I met the hazel eyes and I think I saw the same amount of worry in them as I felt, although I was sure I was more nervous. Not only was I concerned about the fact that I made the cure, which could have put me on the hit list of the King of Hell, but I was going to inject it into a young girl without really knowing the effects it was going to have. If the cure worked, Gabriella would go through some vivid hallucinations, sweating and feeling nausea. If it didn't work, I had the possibility of it going two ways for her. One, she would possibly have some side effects of the dugs for a little while, maybe a couple of hours, or days, who knew? But then she would still be a werewolf. If option two happened, it was the worst. She could die.

We had come back to the room where she was staying in the bunker and had asked her to make herself as comfortable as she could in the bed, and now I stood over her with the syringe full of what I hoped was the cure ready to inject it in her.

Sam, Dean and Castiel we're all standing around the room looking about as on edge as Gabriella and I. Not looking at any of them I focussed on the tourniquet as I tied it around her right arm, just above her elbow. I then reached over and picked up the syringe from the bedside table. Holding it vertically I pushed the plunger gently, expelling some of the liquid before I meet Gabriella's eyes once again and asked, "Are you sure about this?"

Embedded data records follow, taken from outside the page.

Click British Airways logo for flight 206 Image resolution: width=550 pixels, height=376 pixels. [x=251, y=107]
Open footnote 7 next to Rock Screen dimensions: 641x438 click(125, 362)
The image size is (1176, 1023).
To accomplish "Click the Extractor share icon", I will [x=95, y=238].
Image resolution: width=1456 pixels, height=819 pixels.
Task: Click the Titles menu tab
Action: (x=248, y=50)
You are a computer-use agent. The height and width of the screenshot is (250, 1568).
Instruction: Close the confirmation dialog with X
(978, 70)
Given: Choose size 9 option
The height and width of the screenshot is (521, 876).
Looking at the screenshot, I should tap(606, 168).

She nodded her head, "Yes I am sure"

"I am worried" I tried to keep the quiver from my voice but couldn't.

"I'm not" she stated so sure "What's the worst that could happen?"

"Death" I stated hoping to get my worry for the young girl across to her.

She smiled, "If I don't have the cure I'm a rampaging werewolf that could kill again"

I stared at the red liquid in the syringe as I said, "We don't know if this is the cure"

She smiled, "I have faith. Look at it like this, either that's the cure and everything is great. If it's not and it somehow kills me, then it's done what needs to be done"

Gabriella was correct in what she was saying, but it made me feel uncomfortable that if this solution I had wasn't the cure and it did kill her, then it would be on my conscience. I would have killed this young woman and I wasn't sure if I could live with it.

Castiel must have noticed my hesitation because I felt him step up behind me, his left hand on my left shoulder as he softly spoke, "It's ok Y/N. It will cure her"

I swallowed the lump I had in my throat and not looking away from the needle I asked, "How do you know?"

"Because I have faith" he replied simply.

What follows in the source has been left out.